The green-winged macaw mostly lives in central South America and is in danger of becoming extinct very soon. They are sometimes known as the red-and-green macaw because of their colorful feathers, and they are the classic parrot. Green-winged macaws largely live in Argentina and are now critically endangered because of people.

Their numbers in the wild are so low because people feel the need to steal them from their habitat to sell them to the pet trade. There is also the issue of their environment getting smaller all the time due to deforestation, and their numbers are dangerously low now.

Golden snub-nosed monkey

Deep in the mountainous regions of southwestern China, you will find a monkey that seems to be from another era. The golden snub-nosed monkey lives in the mountains and feeds almost exclusively on old decrepit trees. Golden snub-nosed monkeys can be majestic when their fur shines in the sun.

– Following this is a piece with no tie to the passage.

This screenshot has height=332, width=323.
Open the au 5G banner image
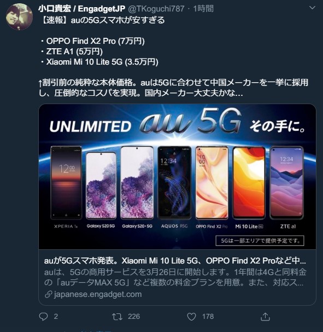tap(177, 176)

They find lichen which grows on these trees, but the trees are being harvested by the Chinese, which means the golden snub-nosed monkey is losing its food supply. Golden snub-nosed monkeys are finding it harder and harder to survive in their natural habitat as their food sources begin to run out.

European honey bee

People are coming to realize just how important bees are for the world as they help to pollinate the plants which help us breathe. Without the bees plants would be more scarce, making the air less breathable for us and other animals.

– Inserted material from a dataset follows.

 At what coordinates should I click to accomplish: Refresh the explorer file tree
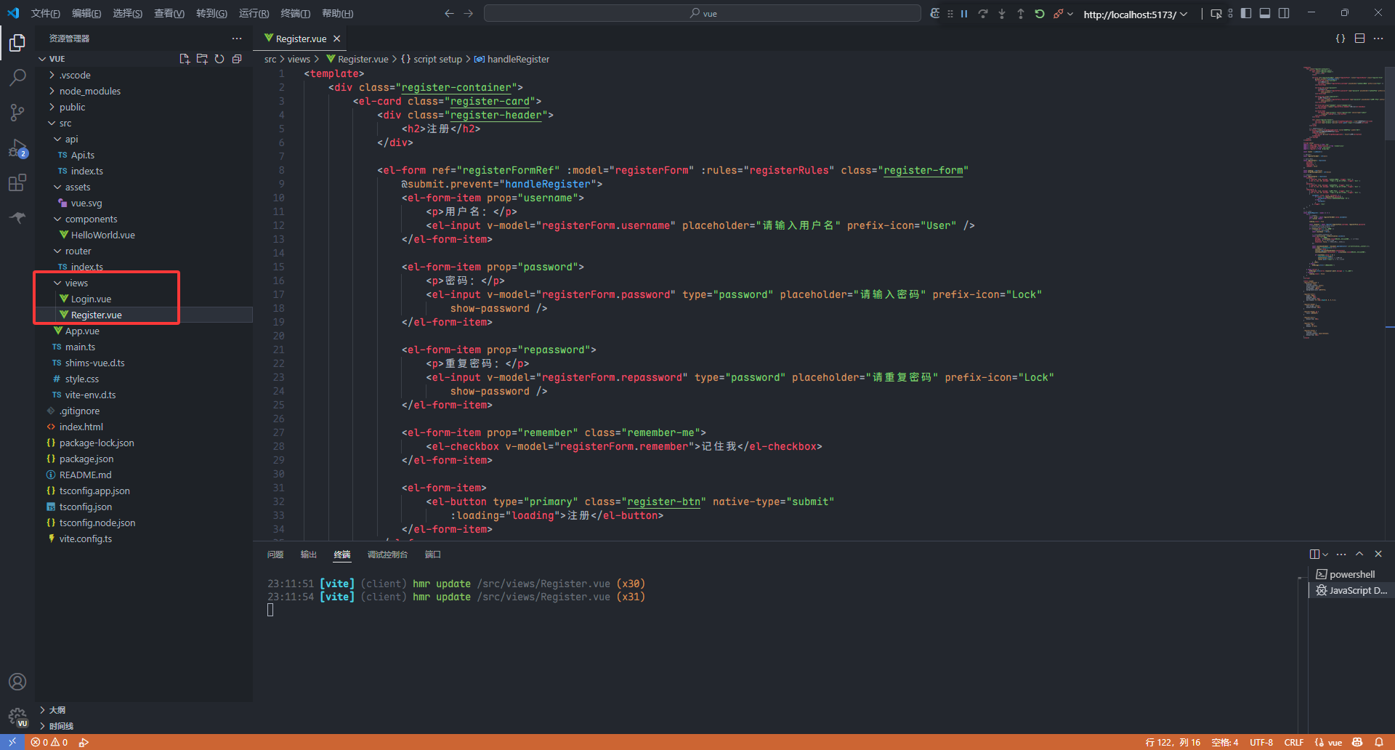219,59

The European honey bee is in danger of becoming extinct due to disease spreading among them and the number of pests that eat them. Hornets eat bees, and their presence across Europe is affecting their numbers. Others believe that the number of insecticides being used by some farmers is also causing the bee population to continue to fall.

Olm salamander

It might seem obvious why the olm salamander is under threat of extinction; after all, they don’t have any eyes. That isn’t the reason though, and the olm salamander has no real need for eyes anyway. They live in caves where there is no light, so they have to rely on their amazing sense of smell and hearing.

Unfortunately, with that great sense of smell, the olm salamander might be noticing there’s something a little different in the water it lives in. Pollution of the underground water systems it lives in means this sightless creature is on the verge of becoming extinct.

Red panda

The red panda is one cute animal, perhaps because they come across as very clumsy. They are related to the giant panda only by the fact that they both feast on a diet of bamboo. Red pandas are about the size of a domestic cat but have huge bushy tails that often cause them to be confused with raccoons.

They live in the eastern Himalayas, and there’s only around 10,000 left in their natural habitat. The reason they are in danger of becoming extinct is because they are losing their habitat, plus there is a dangerous level of inbreeding.